Abusive head injury is the most common cause of death in children that experience NAT. Major risk factors for NAT include high caretaker stress and low caretaker educational attainment. Shaking babies leads to acceleration-deceleration injuries that cause shearing of the dural veins and vitreomacular traction. This manifests clinically as subdural hematomas and retinal hemorrhages. In NAT, the history and mechanism of injury will often be inconsistent with developmental age. Other classic findings of NAT include bruising, scalding, and fractures in different stages of healing. Evaluation should include evaluation for an underlying bleeding disorder, non-contrast head CT, skeletal survey, and consultation with a child abuse team. Informing child protective services is mandatory if NAT is suspected. Treatment depends on the injury. Acute subdural hemorrhages may require surgical intervention if midline shift and/or substantial intracranial edema is present.

Paul et al. discuss the epidemiology, risk factors, presentation, diagnosis, and management of non-accidental trauma in pediatric patients. They found that fractures, bruising, abusive head trauma, and ocular findings are common presenting findings in NAT. They recommended that seizure prophylaxis be administered in children with findings of severe traumatic brain injury.

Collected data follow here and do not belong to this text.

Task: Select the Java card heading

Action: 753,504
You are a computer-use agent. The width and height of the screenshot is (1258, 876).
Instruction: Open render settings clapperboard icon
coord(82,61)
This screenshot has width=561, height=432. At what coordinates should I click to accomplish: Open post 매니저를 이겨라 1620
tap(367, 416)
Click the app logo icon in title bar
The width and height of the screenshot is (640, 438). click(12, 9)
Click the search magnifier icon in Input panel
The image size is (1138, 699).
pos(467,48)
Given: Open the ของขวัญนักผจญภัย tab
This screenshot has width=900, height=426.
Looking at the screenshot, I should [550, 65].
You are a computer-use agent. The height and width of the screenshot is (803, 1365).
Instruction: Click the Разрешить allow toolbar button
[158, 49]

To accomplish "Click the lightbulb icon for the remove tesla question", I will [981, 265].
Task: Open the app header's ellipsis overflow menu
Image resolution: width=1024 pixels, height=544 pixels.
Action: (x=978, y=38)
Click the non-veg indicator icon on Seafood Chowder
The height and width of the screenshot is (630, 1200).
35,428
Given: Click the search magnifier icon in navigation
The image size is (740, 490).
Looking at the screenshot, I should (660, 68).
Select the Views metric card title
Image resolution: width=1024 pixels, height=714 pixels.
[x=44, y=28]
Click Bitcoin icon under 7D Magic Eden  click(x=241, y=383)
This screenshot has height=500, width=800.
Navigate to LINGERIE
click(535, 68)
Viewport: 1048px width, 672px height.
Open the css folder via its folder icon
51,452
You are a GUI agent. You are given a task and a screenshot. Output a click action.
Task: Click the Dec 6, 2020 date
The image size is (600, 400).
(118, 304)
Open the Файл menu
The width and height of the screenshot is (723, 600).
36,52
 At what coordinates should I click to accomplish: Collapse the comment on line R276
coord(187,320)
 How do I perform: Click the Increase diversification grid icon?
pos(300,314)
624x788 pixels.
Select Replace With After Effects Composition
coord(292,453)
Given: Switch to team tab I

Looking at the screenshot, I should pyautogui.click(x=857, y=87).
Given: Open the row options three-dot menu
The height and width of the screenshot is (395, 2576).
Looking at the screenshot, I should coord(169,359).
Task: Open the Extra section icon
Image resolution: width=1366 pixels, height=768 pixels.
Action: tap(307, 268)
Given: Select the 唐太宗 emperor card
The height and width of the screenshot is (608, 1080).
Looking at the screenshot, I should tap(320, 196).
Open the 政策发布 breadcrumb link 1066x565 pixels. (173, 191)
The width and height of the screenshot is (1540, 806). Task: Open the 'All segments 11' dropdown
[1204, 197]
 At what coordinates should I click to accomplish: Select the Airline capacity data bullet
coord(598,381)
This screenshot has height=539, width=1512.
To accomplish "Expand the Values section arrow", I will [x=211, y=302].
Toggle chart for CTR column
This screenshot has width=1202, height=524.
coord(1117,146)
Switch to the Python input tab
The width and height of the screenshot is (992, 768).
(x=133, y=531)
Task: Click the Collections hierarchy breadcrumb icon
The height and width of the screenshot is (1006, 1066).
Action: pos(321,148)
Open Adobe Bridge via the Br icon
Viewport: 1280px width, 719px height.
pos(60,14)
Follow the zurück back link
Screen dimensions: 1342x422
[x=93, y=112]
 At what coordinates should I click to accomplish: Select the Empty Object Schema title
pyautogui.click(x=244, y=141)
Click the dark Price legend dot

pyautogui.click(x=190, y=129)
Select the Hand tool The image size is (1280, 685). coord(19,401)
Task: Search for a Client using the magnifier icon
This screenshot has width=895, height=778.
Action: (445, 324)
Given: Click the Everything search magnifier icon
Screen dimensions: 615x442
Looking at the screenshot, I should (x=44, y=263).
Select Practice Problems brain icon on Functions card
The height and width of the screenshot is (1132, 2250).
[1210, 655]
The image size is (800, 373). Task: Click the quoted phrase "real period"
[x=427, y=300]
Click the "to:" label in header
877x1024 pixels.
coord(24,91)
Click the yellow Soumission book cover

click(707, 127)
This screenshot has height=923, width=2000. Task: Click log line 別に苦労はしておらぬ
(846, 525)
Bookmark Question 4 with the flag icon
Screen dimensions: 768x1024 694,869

Figure/Illustration A show a non-contrast CT scan of the head in an infant with suspected shaken baby syndrome. Subacute frontal subdural hematomas (red arrow) with an acute crescent-shaped right temporoparietal subdural hematoma (blue arrow) are seen. In addition, a posterior interhemispheric subdural hematoma is indicated with a yellow circle.

Incorrect Answers:
Answer 1: Accidental trauma to the head could cause lethargy and retinal hemorrhages, especially in a patient with multiple risk factors for having a bleeding diathesis. However, subdural hematomas from different times of injury and an injury inconsistent with developmental age (rolling off bed) make NAT more likely.

Answer 2: Osteogenesis imperfecta (OI) can present with multiple fractures in different stages of healing and mimic non-accidental trauma. OI can be distinguished from NAT by implausible mechanisms of injury on history and the presence of retinal hemorrhages in the latter. OI can be diagnosed by genetic testing in a patient with recurrent fractures.

Answer 4: Vitamin K deficiency bleeding (VKDB) can present with bleeding in the intestines or brain within the first 6 months of life. There is an 80-fold increased risk of VKDB in patients who do not receive vitamin K at birth. However, in this patient with an implausible mechanism of trauma, NAT is more likely than NKDB.

Answer 5: von Willebrand disease (VWD) is a bleeding diathesis that is inherited in an autosomal dominant manner in the majority of cases. Patients with von Willebrand disease present with easy mucocutaneous bleeding. Although this patient has a family history of VWD, his implausible mechanism of trauma is more consistent with NAT than VWD; also, retinal hemorrhages would be atypical with VWD.

Bullet Summary:
Abusive head trauma (shaken baby syndrome) presents with a history of injury inconsistent with developmental age, bruises and fractures in different stages of healing, subdural hematomas, and retinal hemorrhages.